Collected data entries
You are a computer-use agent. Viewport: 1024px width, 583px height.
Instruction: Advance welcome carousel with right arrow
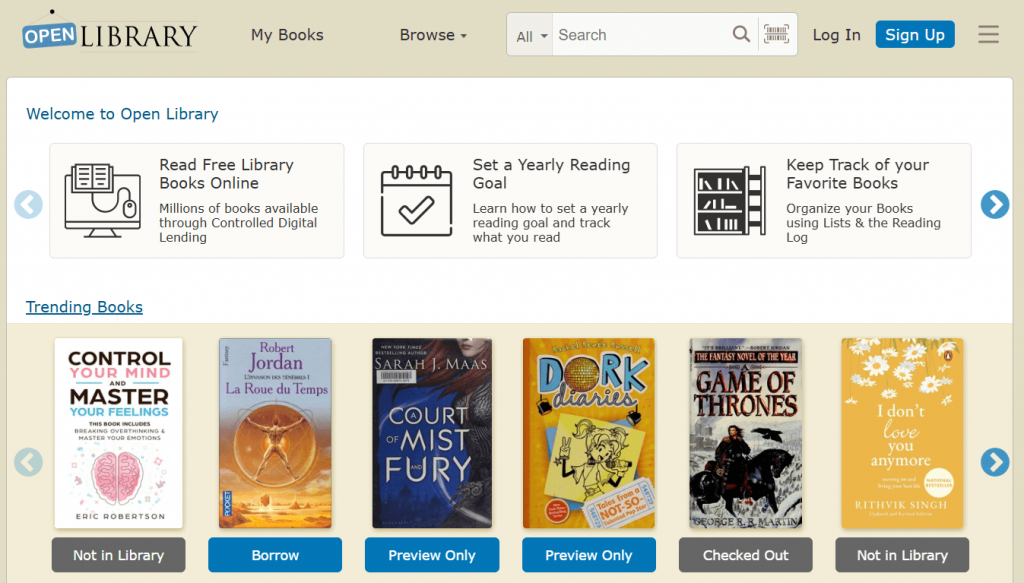click(x=994, y=204)
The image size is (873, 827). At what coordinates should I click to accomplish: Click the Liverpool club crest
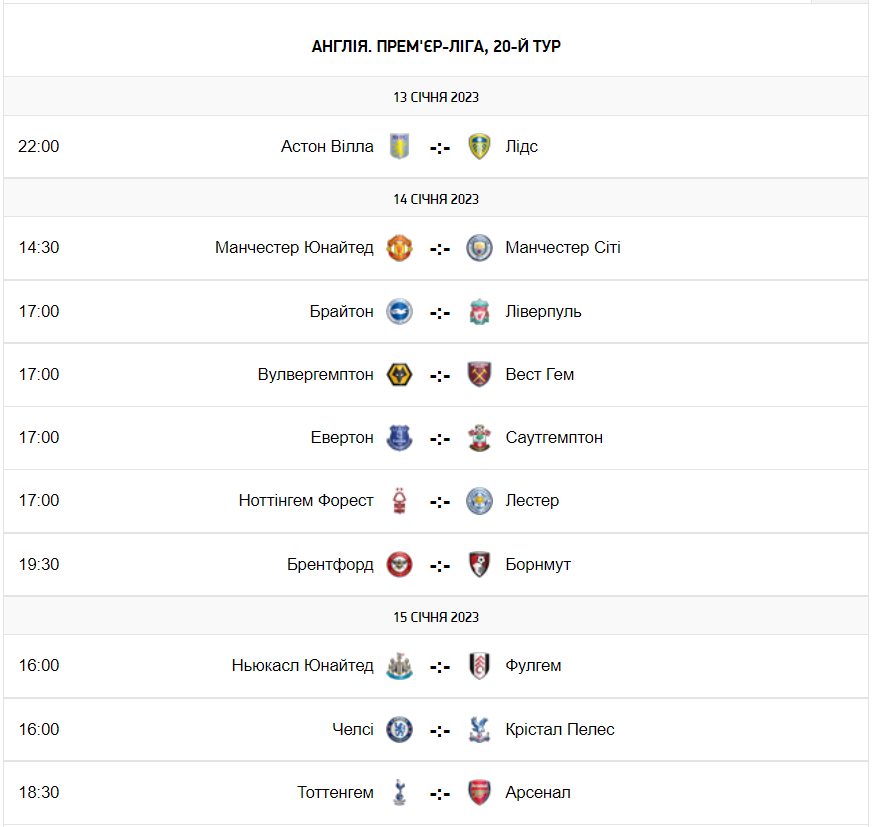tap(480, 312)
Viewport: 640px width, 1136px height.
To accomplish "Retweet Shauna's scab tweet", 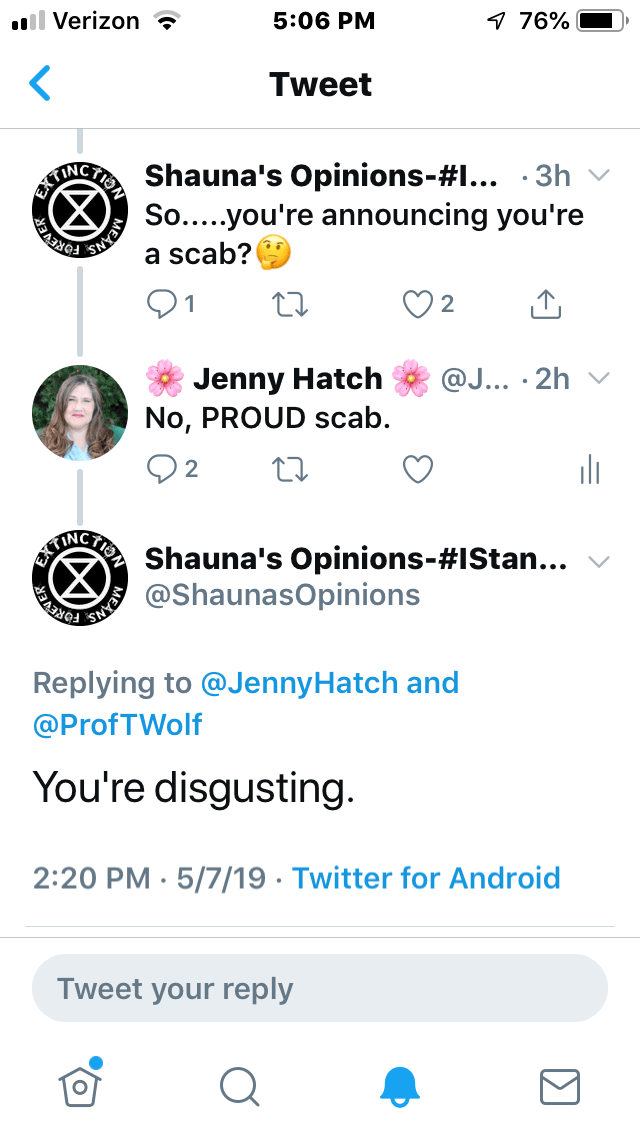I will click(290, 305).
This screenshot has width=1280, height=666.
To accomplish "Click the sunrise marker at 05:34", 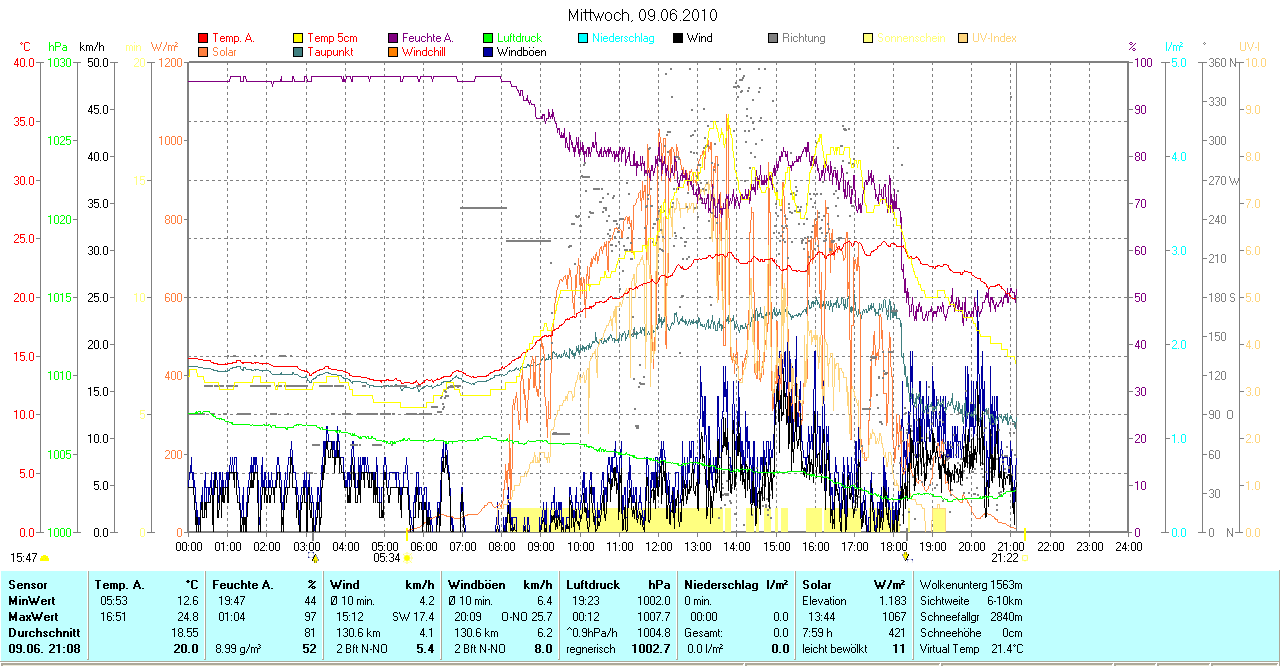I will [406, 558].
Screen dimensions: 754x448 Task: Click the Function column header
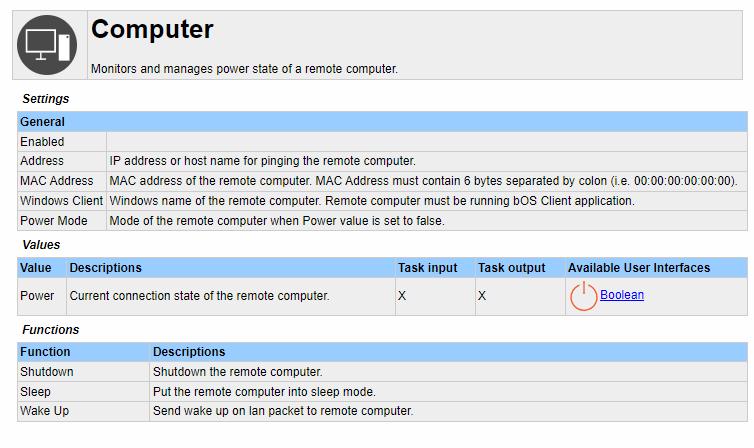pyautogui.click(x=46, y=352)
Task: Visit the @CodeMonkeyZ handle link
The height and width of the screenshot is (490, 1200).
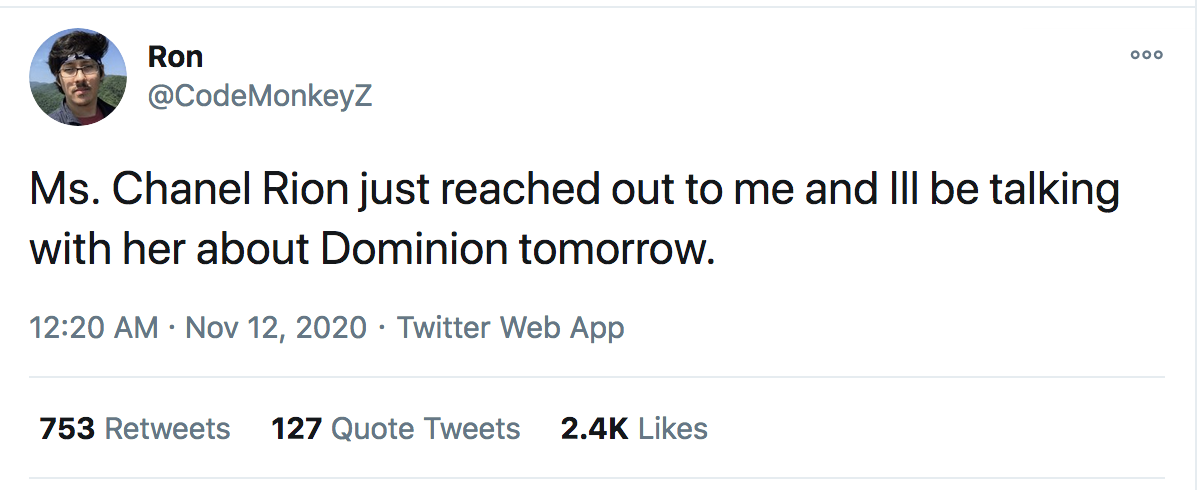Action: point(260,96)
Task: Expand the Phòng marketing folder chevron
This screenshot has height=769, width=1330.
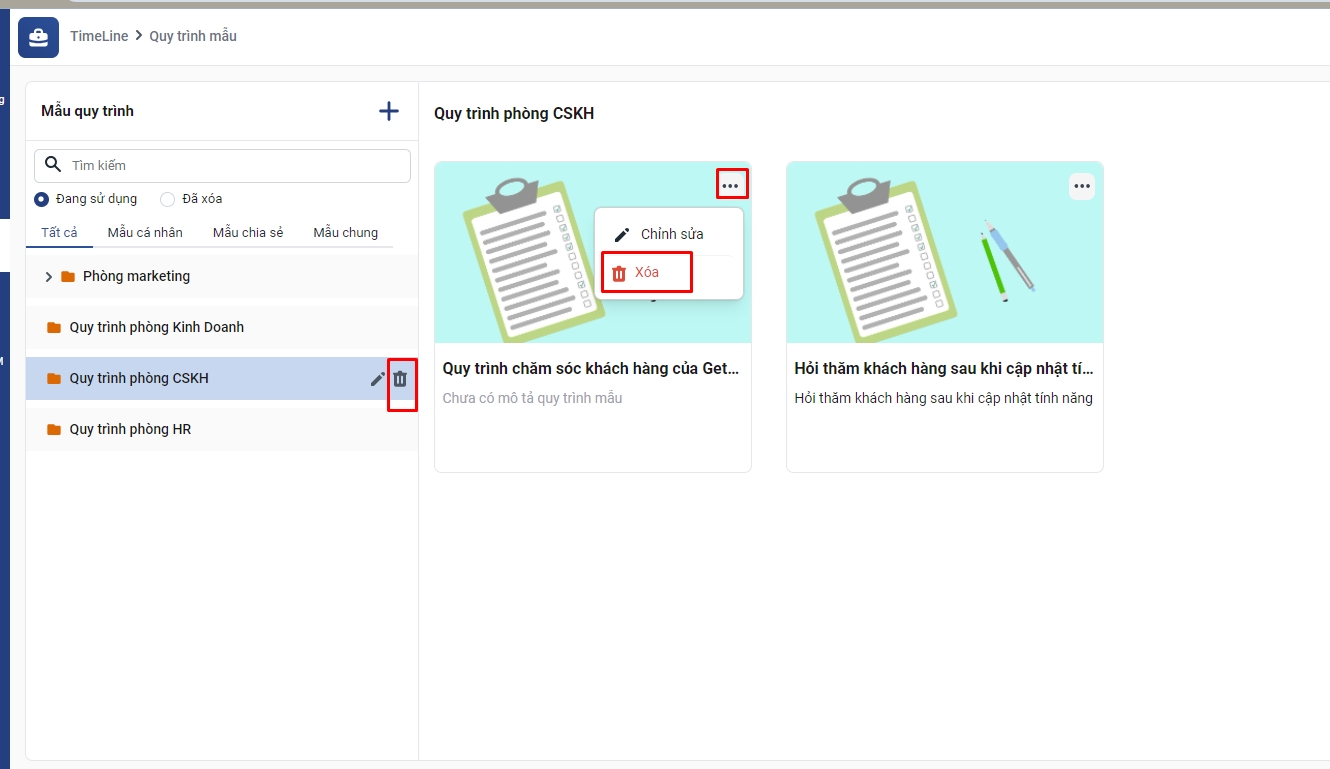Action: tap(48, 277)

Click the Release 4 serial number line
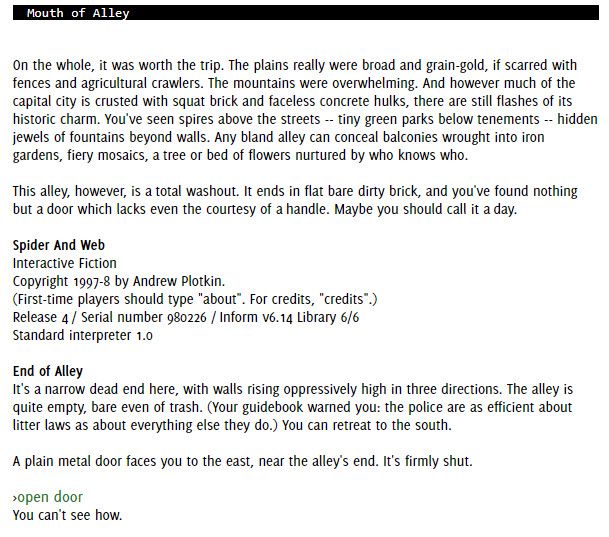186,317
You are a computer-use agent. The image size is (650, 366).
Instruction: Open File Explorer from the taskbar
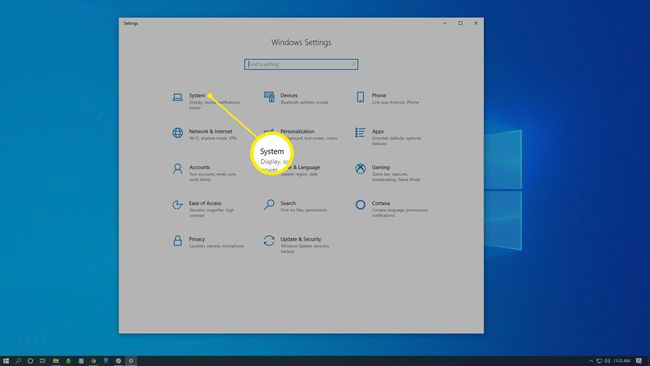(56, 361)
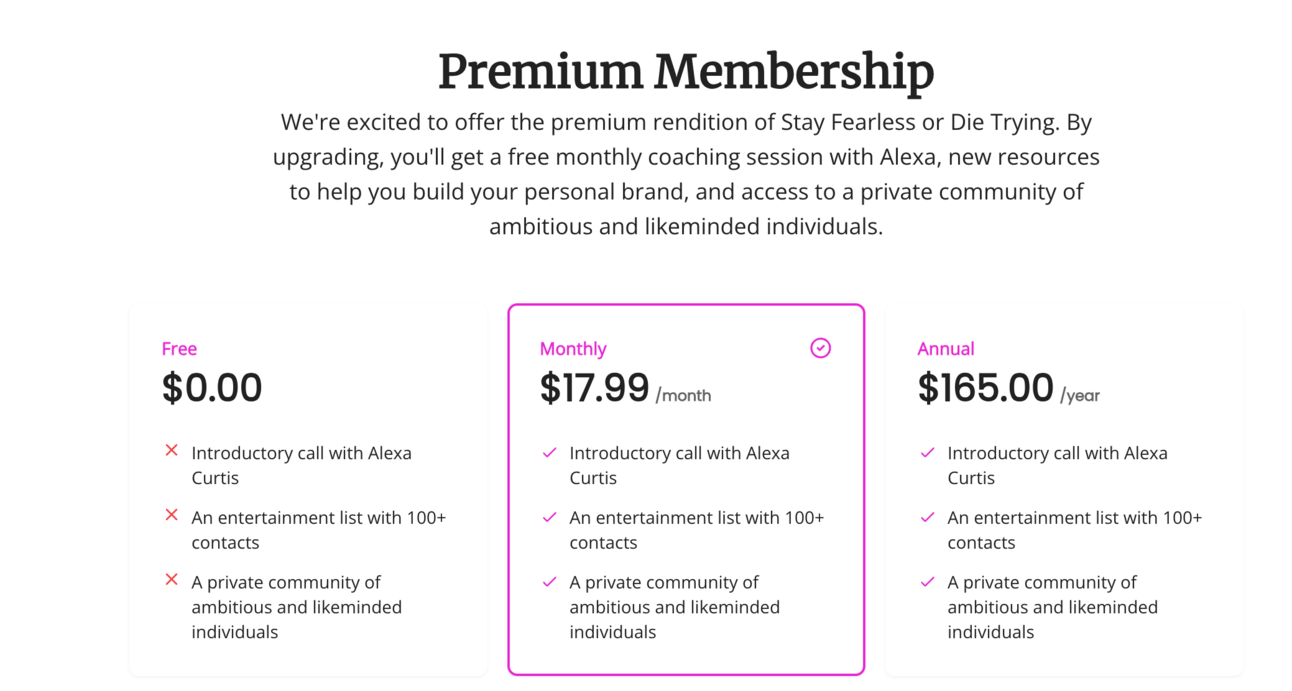Click the Annual plan label

(945, 349)
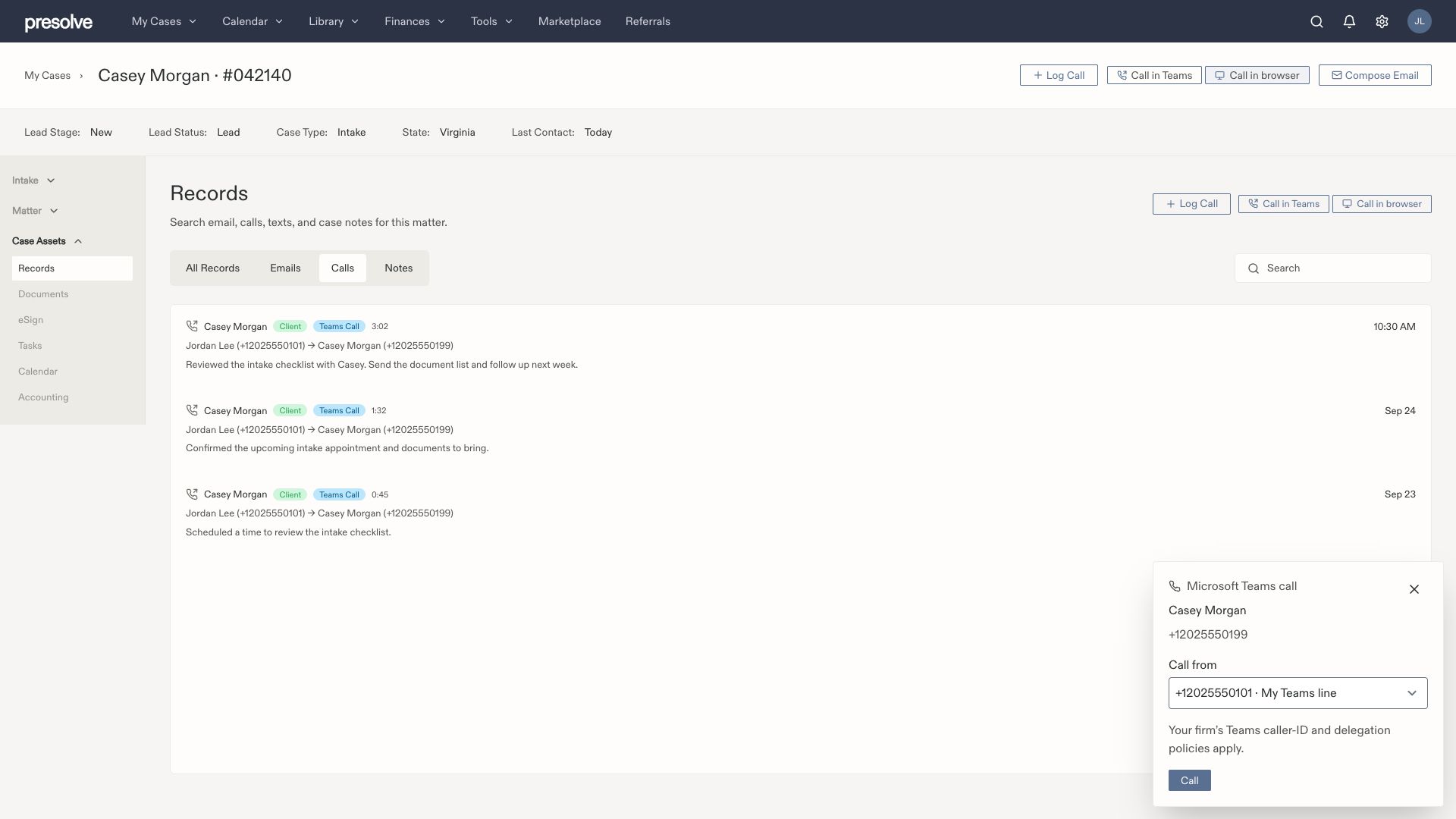Click phone icon on the Sep 23 call record
The width and height of the screenshot is (1456, 819).
192,494
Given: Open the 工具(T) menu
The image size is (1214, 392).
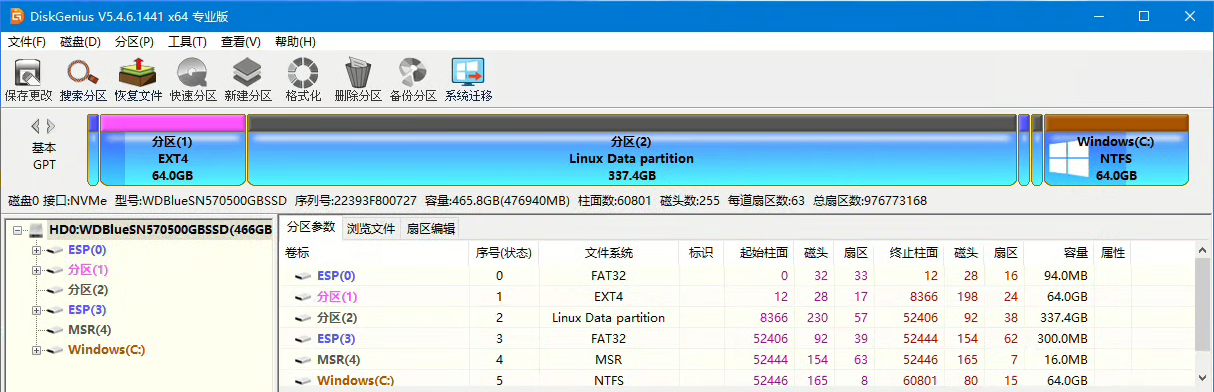Looking at the screenshot, I should tap(187, 42).
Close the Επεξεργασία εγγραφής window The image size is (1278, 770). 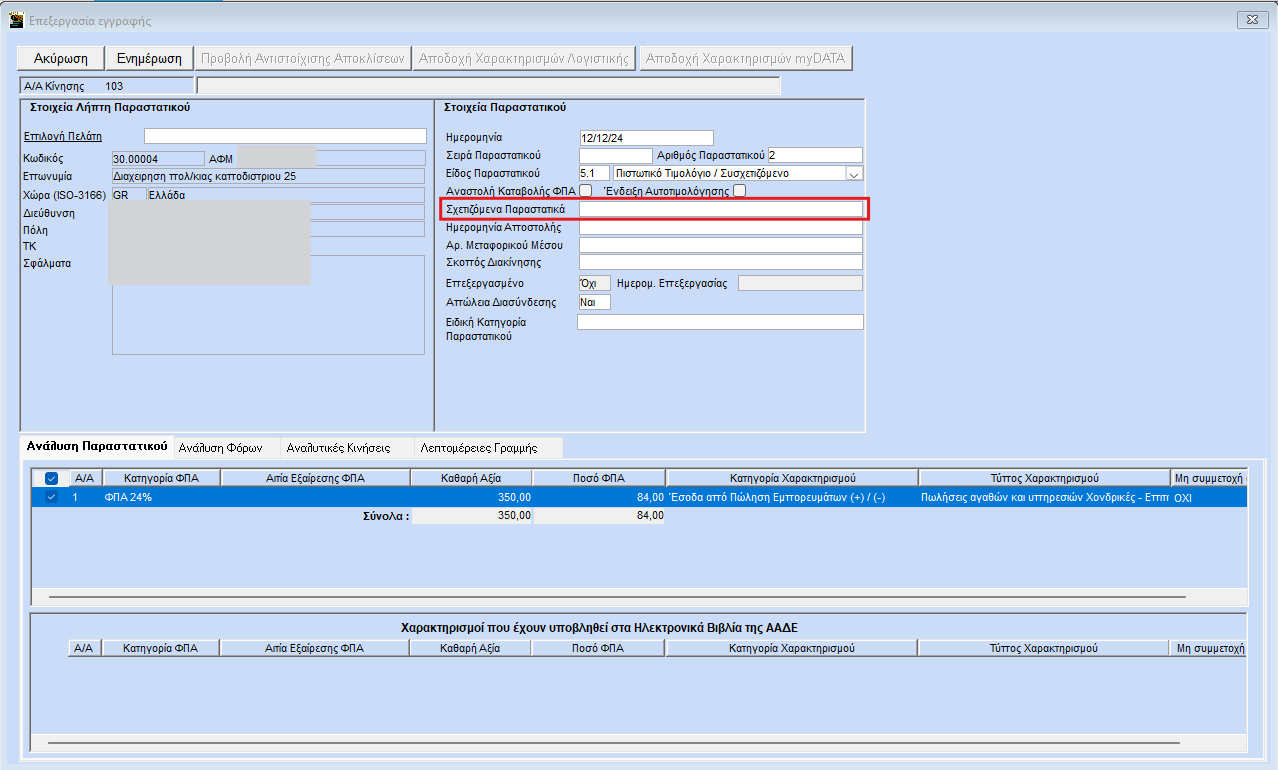pyautogui.click(x=1251, y=20)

(GOAL OF THE EXERCISE): From the data above, show each line that contains "computer".

(SOLUTION BELOW):
You are a computer-use agent. Viewport: 1024px width, 583px height.
You are a computer-use agent. The image size is (650, 366).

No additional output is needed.